Influence of oral processing behaviour and bolus properties of brown rice and chickpeas on in vitro starch digestion and postprandial glycaemic response
Chen, Yao; Stieger, Markus; Capuano, Edoardo; Forde, Ciarán G.; Haar, Sandra van der; Ummels, Meeke; Bosch, Heleen van den; Wijk, Rene de
Purpose: Oral processing behaviour may contribute to individual differences in glycaemic response to foods, especially in plant tissue where chewing behaviour can modulate release of starch from the cellular matrix.
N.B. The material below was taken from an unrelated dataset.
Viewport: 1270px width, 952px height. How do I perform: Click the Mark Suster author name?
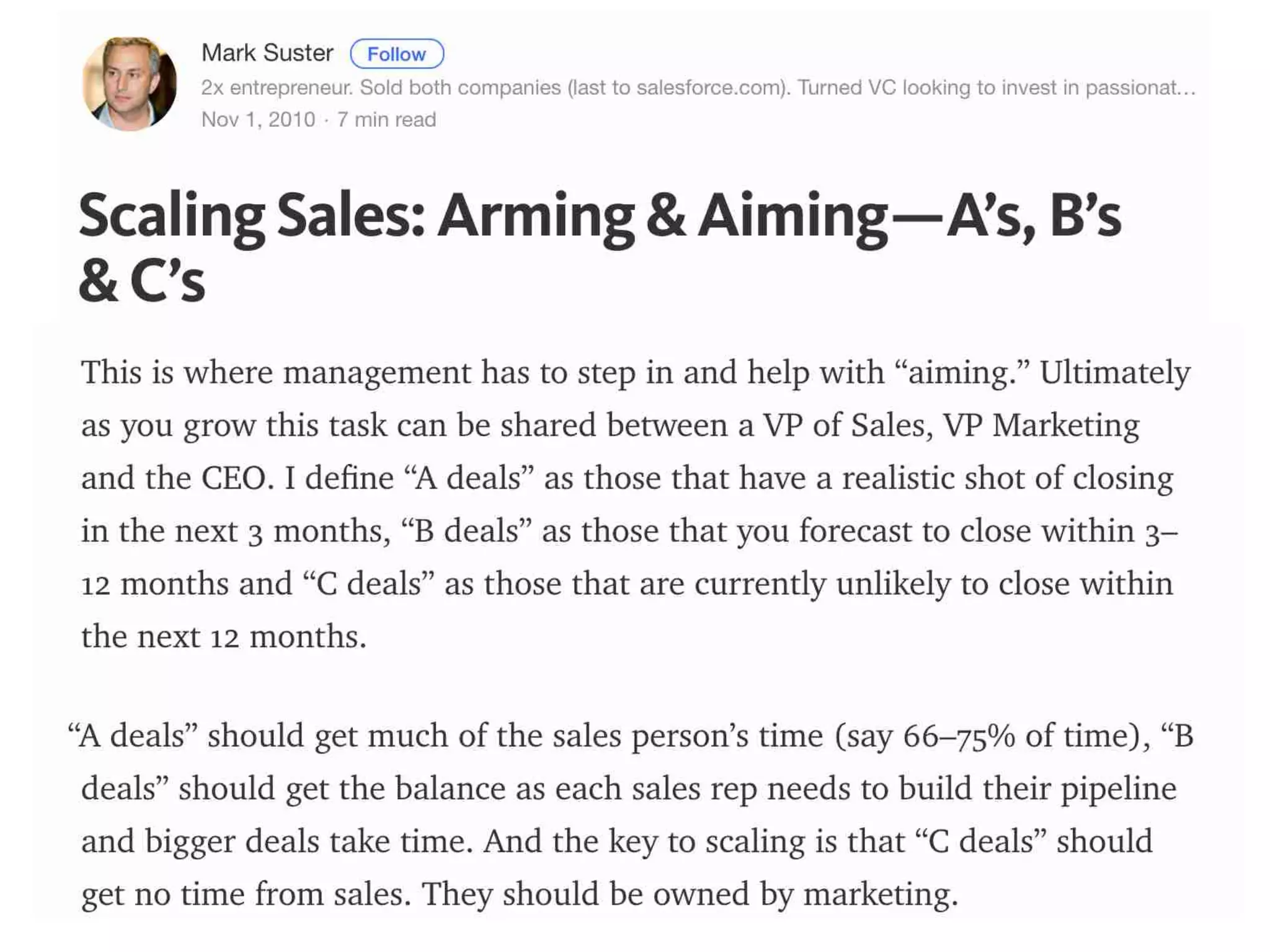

The aim of this study was to assess the impact of chewing time of two starch based foods (brown rice and chickpeas) on bolus properties, in vitro starch digestion and postprandial glycaemic excursion in healthy subjects. Methods: In a cross-over trial participants (n = 26) consumed two carbohydrates-identical test meals (brown rice: 233 g; chickpeas: 323 g) with either long (brown rice: 41 s/bite; chickpeas: 37 s/bite) or short (brown rice: 23 s/bite; chickpeas: 20 s/bite) chewing time in duplicate while glycaemic responses were monitored using a continuous glucose monitoring device. Expectorated boli were collected, then bolus properties (number, mean area, saliva amylase activity) and in vitro starch digestion were determined. Results: Longer chewing resulted in significantly (p < 0.05) more and smaller bolus particles, higher bolus saliva uptake and higher in vitro degree of intestinal starch hydrolysis (DH_Schewing time%) than shorter chewing for both foods (brown rice: DH_S%23 s = 84 ± 4% and DH_%S41s = 90 ± 6%; chickpeas: DH_S%20 s = 27 ± 3% and DH_%S37s = 34 ± 5%, p < 0.001). No significant effect of chewing time on glycaemic response (iAUC) (p > 0.05) was found for both meals. Brown rice showed significantly and considerably higher in vitro degree of intestinal starch hydrolysis and glycaemic response (iAUC) than chickpeas regardless of chewing time. No significant correlations were observed between bolus properties and in vitro starch hydrolysis or glycaemic response (p > 0.05). Conclusion: Differences in the innate structure of starch based foods (brown rice compared to chickpeas) have a larger effect on postprandial glucose response than differences in mastication behaviour although oral processing behaviour showed consistent effects on bolus properties and in vitro starch digestion. Trial registration ClinicalTrials.gov identifier: NCT04648397 (First posted: December 1, 2020).